## TASK GOAL
Reproduce the entries exactly, beginning with the line containing "WhatsApp (153, 498)" and ending with their last line, both included.

━━━ GIVEN RECORDS ━━━

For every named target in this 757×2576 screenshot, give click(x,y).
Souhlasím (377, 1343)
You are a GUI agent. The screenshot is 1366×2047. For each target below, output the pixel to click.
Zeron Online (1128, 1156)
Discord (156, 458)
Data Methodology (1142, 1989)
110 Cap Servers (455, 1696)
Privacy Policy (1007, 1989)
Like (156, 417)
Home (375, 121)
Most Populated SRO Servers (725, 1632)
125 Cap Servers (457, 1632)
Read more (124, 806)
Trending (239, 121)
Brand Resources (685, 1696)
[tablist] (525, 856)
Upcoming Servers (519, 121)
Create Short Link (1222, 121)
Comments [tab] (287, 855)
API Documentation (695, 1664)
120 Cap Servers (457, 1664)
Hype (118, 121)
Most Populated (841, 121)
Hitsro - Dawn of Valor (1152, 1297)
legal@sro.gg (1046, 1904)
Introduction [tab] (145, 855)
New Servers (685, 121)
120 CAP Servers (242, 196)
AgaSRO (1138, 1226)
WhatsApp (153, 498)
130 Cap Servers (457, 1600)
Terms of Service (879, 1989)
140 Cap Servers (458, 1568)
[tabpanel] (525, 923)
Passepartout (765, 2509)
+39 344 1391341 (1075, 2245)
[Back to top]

━━━

## ANSWER TO THIS PROBLEM
WhatsApp (153, 498)
130 Cap Servers (457, 1600)
Terms of Service (879, 1989)
140 Cap Servers (458, 1568)
[tabpanel] (525, 923)
Passepartout (765, 2509)
+39 344 1391341 (1075, 2245)
[Back to top]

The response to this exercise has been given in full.